- [Short problem] Reproduce the records from the line that contains "Viewport: 991px width, 527px height." through the line that contains "Looking at the screenshot, I should point(86,586).", copying each line exactly as it stands, including both of those lines, and nothing else.

- [Supplied material]
# # # #
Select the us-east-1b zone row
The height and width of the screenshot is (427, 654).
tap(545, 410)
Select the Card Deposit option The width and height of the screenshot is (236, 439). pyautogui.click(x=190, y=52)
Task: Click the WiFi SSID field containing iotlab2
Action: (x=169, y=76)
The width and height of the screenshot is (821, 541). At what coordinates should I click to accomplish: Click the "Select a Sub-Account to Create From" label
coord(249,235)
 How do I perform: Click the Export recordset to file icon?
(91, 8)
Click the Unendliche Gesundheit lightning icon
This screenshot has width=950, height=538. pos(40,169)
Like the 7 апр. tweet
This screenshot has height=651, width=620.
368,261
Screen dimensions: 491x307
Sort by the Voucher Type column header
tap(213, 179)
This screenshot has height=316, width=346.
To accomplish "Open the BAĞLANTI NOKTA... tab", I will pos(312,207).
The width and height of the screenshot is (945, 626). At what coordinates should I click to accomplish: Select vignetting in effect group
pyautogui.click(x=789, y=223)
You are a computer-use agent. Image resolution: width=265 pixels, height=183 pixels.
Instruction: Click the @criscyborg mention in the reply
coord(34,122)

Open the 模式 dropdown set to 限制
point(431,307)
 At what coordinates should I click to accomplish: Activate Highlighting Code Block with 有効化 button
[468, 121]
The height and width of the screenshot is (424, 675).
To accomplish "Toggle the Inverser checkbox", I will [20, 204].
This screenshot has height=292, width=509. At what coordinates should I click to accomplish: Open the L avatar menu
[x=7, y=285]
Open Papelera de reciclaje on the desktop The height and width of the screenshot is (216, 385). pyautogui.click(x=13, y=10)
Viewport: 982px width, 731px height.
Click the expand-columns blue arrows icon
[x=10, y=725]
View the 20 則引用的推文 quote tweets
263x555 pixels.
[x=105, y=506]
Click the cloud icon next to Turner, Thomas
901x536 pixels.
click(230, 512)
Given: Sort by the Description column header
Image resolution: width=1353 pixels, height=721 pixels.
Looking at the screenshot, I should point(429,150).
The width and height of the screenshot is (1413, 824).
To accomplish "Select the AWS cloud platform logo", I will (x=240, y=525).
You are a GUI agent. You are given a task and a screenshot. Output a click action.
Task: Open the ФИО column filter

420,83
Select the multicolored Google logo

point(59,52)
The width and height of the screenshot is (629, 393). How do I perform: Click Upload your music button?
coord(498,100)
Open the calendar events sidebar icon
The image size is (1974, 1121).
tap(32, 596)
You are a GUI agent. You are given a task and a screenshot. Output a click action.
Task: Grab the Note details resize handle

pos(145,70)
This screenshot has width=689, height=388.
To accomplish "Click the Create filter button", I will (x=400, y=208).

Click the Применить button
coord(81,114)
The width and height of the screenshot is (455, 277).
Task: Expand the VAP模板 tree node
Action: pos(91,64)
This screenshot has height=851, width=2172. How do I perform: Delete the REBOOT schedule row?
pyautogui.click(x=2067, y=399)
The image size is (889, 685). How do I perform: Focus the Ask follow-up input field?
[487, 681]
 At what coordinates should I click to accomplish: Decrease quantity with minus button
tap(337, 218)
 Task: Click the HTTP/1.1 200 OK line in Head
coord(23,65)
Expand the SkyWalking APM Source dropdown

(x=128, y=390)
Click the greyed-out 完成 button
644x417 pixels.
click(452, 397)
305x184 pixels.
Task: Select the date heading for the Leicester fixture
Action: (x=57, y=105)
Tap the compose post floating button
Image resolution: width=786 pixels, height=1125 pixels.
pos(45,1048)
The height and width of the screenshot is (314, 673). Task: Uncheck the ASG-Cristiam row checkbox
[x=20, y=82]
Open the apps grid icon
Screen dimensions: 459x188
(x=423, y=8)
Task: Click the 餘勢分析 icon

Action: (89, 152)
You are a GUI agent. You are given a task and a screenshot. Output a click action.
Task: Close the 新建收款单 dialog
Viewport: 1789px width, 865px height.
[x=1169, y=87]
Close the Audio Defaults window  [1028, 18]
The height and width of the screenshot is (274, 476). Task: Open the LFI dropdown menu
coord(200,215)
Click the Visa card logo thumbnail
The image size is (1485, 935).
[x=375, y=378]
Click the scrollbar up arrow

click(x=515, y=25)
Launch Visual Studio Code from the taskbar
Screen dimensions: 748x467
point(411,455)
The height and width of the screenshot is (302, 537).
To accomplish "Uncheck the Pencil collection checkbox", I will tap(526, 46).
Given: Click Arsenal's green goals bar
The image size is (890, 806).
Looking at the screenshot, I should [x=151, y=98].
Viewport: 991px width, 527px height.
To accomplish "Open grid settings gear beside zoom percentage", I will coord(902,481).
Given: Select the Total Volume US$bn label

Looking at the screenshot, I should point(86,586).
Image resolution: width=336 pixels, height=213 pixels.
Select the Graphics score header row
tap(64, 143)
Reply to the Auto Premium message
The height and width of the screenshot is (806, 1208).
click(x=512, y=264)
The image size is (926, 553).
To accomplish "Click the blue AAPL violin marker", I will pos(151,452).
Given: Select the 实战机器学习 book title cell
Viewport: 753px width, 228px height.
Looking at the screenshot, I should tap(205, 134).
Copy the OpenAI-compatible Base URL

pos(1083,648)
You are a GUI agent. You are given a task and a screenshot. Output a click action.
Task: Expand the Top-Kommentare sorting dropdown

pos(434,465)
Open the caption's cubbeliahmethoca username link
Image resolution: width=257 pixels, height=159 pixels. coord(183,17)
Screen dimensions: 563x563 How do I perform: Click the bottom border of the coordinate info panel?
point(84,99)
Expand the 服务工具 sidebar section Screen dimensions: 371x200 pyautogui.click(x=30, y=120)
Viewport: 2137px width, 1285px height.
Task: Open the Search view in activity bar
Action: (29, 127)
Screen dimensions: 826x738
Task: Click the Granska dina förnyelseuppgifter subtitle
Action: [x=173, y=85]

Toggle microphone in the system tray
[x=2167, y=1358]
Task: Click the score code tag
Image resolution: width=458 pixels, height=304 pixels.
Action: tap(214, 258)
# # # #
- [Response to the task]
Viewport: 991px width, 527px height.
To accomplish "Open grid settings gear beside zoom percentage", I will coord(902,481).
Given: Select the Total Volume US$bn label

Looking at the screenshot, I should point(86,586).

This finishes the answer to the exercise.